Mikal Cronin at Mississippi Studios, June 6, 2013

Posted by Alex Ross on Tue, Jun 11, 2013 at 12:51 PM

With the release of MCII early last month, it became clear that Long Beach export Mikal Cronin had crafted a record that infused the garage-rock prototype of his peers with more heart than many of them could manage in a career beneath all the bluster. Whether or not they were favorable (they were, actually, always favorable), the comparisons with his friend and collaborator Ty Segall had grown tiresome in the two years since Cronin's self-titled debut, and his emotionally fraught old soul has finally come to be lauded in its own right. All of this is justified. MCII is is one of 2013’s most accomplished releases, a joyous combination of heart-on-sleeve indie rock and psychedelia that reveals its creator as one of the most paradoxically self-assured authors of self-conflict in his generation.

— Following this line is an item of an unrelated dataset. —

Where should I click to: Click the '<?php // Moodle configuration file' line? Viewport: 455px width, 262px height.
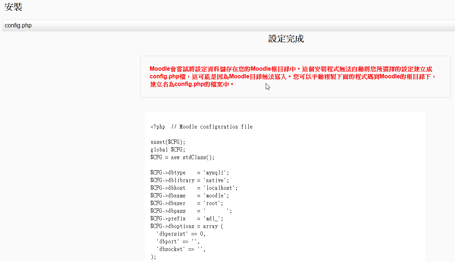tap(201, 127)
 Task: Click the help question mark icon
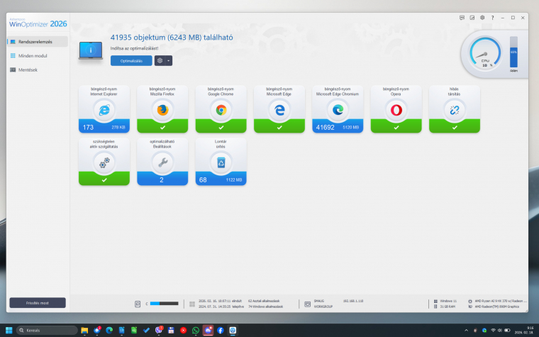coord(493,17)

All of this is in evidence before Cronin even steps towards the microphone at Mississippi Studios. His long hair draped over the shoulders of his tie-dye T-shirt, Cronin looks like a more charming, fresh-faced Jimmy Page and his smile is half embarrassed, half ecstatic. Then, as if it was the easiest thing imaginable, he sings the a cappella introduction to "Is It Alright," originally a rich harmony, completely on his own without missing a note. Calling him shy—as so many critics have chosen to—seems hasty. The modest confidence that underpins his set can be seen in the punch he gives to "Get Along" and the swagger with which he bleeds into "Apathy," wheeling away to Emily Rose Epstein’s drum kit and throwing himself head first into another solo.

With this in mind, you’re forced to question why Cronin introduces new songs into his set so late, as if MCII hadn’t been released yet—particularly when "Weight" and "Am I Right" border on flawless when he does get to playing them. Why, too, does Cronin choose to cover Wreckless Eric’s "(I’d Go the) Whole Wide World" for his encore, rather than taking his foot off the pedal to showcase the delicate beauty of a track like "Don’t Let Me Go"?

In the end you have to go back to that smile. With MCII, Mikal Cronin has struck out on his own, not content with the constant comparisons to his friends or peers, affording him the opportunity to construct his identity in opposition to them. It’s that smile that shows he’s aware of the subtlety and soul that make up his songs, and that they will shine through the reverb and distortion, regardless of which songs they may be.